--- Material for the task ---
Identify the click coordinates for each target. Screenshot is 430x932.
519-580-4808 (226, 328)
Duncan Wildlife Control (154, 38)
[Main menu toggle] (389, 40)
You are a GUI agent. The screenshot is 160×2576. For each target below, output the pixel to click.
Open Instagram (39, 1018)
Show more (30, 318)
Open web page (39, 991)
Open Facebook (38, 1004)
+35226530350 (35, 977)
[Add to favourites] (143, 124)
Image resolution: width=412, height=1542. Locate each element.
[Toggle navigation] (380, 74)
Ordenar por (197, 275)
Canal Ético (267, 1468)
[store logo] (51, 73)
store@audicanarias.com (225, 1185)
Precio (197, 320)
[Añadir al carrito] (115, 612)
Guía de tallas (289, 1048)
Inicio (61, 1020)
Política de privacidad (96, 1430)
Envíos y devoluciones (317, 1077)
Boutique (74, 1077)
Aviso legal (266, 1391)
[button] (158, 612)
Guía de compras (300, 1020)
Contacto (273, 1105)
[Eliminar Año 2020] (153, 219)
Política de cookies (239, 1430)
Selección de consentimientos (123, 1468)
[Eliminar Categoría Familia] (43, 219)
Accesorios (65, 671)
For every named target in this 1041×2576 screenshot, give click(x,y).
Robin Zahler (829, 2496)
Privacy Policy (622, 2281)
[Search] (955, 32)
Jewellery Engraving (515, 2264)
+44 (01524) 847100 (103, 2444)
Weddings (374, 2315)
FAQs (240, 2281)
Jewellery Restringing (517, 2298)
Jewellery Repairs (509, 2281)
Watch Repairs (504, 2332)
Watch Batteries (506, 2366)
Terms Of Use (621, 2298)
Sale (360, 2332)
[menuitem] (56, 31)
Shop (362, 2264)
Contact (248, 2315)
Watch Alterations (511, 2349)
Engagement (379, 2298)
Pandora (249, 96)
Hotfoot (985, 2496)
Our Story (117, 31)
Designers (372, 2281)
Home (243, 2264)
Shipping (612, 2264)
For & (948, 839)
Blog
---
### Work to complete
Retype the entries in full. Keep every line identical.

### Result of this task
Identify the click coordinates for each target. Screenshot is 430x932.
519-580-4808 (226, 328)
Duncan Wildlife Control (154, 38)
[Main menu toggle] (389, 40)
You are a GUI agent. The screenshot is 160×2576. For each target below, output the pixel to click.
Open Instagram (39, 1018)
Show more (30, 318)
Open web page (39, 991)
Open Facebook (38, 1004)
+35226530350 (35, 977)
[Add to favourites] (143, 124)
Image resolution: width=412, height=1542. Locate each element.
[Toggle navigation] (380, 74)
Ordenar por (197, 275)
Canal Ético (267, 1468)
[store logo] (51, 73)
store@audicanarias.com (225, 1185)
Precio (197, 320)
[Añadir al carrito] (115, 612)
Guía de tallas (289, 1048)
Inicio (61, 1020)
Política de privacidad (96, 1430)
Envíos y devoluciones (317, 1077)
Boutique (74, 1077)
Aviso legal (266, 1391)
[button] (158, 612)
Guía de compras (300, 1020)
Contacto (273, 1105)
[Eliminar Año 2020] (153, 219)
Política de cookies (239, 1430)
Selección de consentimientos (123, 1468)
[Eliminar Categoría Familia] (43, 219)
Accesorios (65, 671)
For every named target in this 1041×2576 screenshot, give click(x,y).
Robin Zahler (829, 2496)
Privacy Policy (622, 2281)
[Search] (955, 32)
Jewellery Engraving (515, 2264)
+44 (01524) 847100 (103, 2444)
Weddings (374, 2315)
FAQs (240, 2281)
Jewellery Restringing (517, 2298)
Jewellery Repairs (509, 2281)
Watch Repairs (504, 2332)
Watch Batteries (506, 2366)
Terms Of Use (621, 2298)
Sale (360, 2332)
[menuitem] (56, 31)
Shop (362, 2264)
Contact (248, 2315)
Watch Alterations (511, 2349)
Engagement (379, 2298)
Pandora (249, 96)
Hotfoot (985, 2496)
Our Story (117, 31)
Designers (372, 2281)
Home (243, 2264)
Shipping (612, 2264)
For & (948, 839)
Blog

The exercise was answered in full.